◆ Excerpt to read
______

This assessment may apply to other "targeted" cancer therapies as well. Drugs such as bevacizumab (Avastin), sunitinib (Sutent), imatinib (Gleevec), and dasatinib (Sprycel) are effective but may slightly increase the risk of heart failure, and this has raised concerns.

In articles and at scientific meetings, oncologists and cardiologists have called for rigorous evaluations of cardiac side effects early in drug development, and for careful monitoring of cardiac health throughout clinical testing.

"We need to be vigilant for toxicities, and any emerging toxicities need to be balanced with the benefit that's seen for these drugs," says Dr. Walter Stadler of the University of Chicago, who treats prostate and kidney cancers.

The emergence of targeted drugs, he suggests, may force clinicians to relearn treatments for a new set of toxicities, such as hypertension, that previously had not been relevant.

What has changed, of course, are the targets. Unlike traditional chemotherapy drugs, these therapies mainly inhibit proteins involved in angiogenesis - the growth of blood vessels - and proteins that transmit signals within cells called tyrosine kinases.

Virtually all of the proteins are present in both normal cells and cancer cells.

______

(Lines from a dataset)

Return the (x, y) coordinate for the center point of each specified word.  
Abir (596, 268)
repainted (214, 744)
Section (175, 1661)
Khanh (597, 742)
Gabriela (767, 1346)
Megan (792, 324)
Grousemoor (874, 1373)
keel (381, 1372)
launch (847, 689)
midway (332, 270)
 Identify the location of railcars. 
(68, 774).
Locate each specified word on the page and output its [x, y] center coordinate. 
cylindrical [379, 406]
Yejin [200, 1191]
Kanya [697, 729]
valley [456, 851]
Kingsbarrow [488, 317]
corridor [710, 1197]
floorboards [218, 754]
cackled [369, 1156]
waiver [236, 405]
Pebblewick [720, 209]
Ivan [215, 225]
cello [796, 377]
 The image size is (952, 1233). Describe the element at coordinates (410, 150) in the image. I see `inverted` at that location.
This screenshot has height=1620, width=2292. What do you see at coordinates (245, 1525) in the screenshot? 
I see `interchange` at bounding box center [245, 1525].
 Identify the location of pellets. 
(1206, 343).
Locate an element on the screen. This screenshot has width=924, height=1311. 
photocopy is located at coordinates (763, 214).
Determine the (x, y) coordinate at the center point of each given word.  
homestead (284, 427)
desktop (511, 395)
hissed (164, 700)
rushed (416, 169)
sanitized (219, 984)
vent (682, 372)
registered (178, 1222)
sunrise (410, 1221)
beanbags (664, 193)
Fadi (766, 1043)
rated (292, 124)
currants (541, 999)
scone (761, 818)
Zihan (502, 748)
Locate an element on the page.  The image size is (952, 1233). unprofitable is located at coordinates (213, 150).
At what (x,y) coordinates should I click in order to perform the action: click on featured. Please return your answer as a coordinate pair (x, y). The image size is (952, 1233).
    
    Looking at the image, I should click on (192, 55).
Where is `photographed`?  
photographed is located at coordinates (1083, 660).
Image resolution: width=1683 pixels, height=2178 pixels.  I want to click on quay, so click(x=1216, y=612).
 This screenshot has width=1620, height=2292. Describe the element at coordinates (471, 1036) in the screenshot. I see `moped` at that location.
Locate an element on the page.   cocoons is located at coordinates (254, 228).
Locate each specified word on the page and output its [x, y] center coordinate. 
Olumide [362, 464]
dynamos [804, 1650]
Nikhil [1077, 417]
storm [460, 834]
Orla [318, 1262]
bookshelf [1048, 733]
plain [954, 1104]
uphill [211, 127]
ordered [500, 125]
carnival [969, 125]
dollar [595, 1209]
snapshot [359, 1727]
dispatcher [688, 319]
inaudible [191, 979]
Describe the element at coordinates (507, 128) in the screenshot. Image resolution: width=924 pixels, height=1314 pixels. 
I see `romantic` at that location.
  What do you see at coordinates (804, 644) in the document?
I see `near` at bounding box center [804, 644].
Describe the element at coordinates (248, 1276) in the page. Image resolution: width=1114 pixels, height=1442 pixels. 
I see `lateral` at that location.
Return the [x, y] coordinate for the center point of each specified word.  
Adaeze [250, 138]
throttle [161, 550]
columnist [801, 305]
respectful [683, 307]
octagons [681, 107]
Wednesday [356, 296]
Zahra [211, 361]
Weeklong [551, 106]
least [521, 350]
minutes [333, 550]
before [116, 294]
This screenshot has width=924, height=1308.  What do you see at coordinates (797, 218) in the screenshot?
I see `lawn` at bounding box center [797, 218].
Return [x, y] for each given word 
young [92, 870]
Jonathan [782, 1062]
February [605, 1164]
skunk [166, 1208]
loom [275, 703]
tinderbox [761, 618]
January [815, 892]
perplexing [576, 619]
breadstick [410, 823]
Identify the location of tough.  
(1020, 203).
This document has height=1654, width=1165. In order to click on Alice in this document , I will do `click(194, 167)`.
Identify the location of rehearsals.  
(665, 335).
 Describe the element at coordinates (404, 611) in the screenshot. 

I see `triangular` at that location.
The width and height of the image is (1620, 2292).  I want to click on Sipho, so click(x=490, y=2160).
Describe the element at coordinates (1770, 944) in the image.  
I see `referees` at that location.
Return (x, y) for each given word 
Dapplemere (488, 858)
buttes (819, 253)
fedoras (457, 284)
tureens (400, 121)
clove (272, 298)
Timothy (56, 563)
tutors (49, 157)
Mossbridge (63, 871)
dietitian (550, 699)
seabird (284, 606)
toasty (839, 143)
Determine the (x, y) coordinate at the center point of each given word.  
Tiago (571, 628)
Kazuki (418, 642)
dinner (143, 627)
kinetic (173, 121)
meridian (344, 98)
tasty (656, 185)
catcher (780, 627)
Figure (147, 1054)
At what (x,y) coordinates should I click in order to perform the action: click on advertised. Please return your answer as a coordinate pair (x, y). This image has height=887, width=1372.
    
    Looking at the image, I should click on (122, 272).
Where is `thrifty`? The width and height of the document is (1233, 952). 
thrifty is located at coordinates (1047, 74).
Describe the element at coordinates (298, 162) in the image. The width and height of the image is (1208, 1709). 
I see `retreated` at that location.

______

◆ Study questions
• A. Change "clinicians" to "physicians" and give the passage on targeted cancer drugs again, beginning at the words that have "The emergence of" and stopping after "called tyrosine kinases.".
• B. Does each statement agree with the passage on targeted cancer drugs? Answer yes or no and quote the deciding words.
(i) Dr. Walter Stadler is with the University of Chicago.
(ii) The proteins these therapies target are found only in cancer cells.
(iii) Imatinib is sold under the name Sutent.
• C. In the passage on targeted cancer drugs, what is angiogenesis?
The lines aren't needed here.

◆ Responses in order
• A.
The emergence of targeted drugs, he suggests, may force physicians to relearn treatments for a new set of toxicities, such as hypertension, that previously had not been relevant.

What has changed, of course, are the targets. Unlike traditional chemotherapy drugs, these therapies mainly inhibit proteins involved in angiogenesis - the growth of blood vessels - and proteins that transmit signals within cells called tyrosine kinases.

• B.
(i) Yes: "Dr. Walter Stadler of the University of Chicago"
(ii) No: "Virtually all of the proteins are present in both normal cells and cancer cells."
(iii) No: "imatinib (Gleevec)"

• C. The growth of blood vessels.